## Job
Could you render the part of the rows that opens with the line containing "This screenshot has height=1464, width=1024." and closes with the line containing "Looking at the screenshot, I should click(x=206, y=817)." (both included) as a Markdown table with the columns No. and Line, one numbered entry per line, skipping blank lines?

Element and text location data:
*****

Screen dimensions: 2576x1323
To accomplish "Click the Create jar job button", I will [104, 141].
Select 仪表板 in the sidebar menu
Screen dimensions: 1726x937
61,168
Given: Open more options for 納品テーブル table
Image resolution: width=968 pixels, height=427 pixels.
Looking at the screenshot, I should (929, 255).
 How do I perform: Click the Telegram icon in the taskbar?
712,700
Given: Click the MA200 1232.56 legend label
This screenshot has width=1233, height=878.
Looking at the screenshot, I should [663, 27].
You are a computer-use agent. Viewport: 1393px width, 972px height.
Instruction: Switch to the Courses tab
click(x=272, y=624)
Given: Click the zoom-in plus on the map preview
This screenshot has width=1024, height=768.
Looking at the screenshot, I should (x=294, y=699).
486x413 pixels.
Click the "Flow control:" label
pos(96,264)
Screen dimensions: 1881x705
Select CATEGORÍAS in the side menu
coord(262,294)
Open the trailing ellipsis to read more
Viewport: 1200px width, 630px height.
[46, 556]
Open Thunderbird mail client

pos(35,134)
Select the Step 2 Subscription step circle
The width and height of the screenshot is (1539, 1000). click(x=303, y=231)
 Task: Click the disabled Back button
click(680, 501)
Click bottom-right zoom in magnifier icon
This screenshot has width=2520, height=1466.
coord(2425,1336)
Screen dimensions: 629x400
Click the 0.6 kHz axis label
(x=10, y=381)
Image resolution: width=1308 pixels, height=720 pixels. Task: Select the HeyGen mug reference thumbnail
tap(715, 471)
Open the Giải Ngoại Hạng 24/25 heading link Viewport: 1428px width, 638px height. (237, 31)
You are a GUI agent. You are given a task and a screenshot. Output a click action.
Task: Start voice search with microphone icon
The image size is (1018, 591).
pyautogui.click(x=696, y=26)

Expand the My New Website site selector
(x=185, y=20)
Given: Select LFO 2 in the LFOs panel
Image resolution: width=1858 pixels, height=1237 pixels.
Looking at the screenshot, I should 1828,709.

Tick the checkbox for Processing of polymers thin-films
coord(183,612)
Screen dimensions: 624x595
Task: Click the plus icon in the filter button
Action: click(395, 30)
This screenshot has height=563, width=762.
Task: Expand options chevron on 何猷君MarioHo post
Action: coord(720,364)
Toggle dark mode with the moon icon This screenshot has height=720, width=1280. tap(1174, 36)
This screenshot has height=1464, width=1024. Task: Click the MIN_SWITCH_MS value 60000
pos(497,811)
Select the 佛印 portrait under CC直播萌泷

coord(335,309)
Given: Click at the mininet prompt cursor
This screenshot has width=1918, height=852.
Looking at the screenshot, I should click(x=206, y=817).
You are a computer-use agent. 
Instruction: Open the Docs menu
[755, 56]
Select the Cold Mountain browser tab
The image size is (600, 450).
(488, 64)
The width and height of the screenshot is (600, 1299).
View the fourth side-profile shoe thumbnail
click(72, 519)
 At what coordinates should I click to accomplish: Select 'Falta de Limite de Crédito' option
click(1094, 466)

*****

## Solution to this exercise
| No. | Line |
|---|---|
| 1 | This screenshot has height=1464, width=1024. Task: Click the MIN_SWITCH_MS value 60000 |
| 2 | pos(497,811) |
| 3 | Select the 佛印 portrait under CC直播萌泷 |
| 4 | coord(335,309) |
| 5 | Given: Click at the mininet prompt cursor |
| 6 | This screenshot has width=1918, height=852. |
| 7 | Looking at the screenshot, I should click(x=206, y=817). |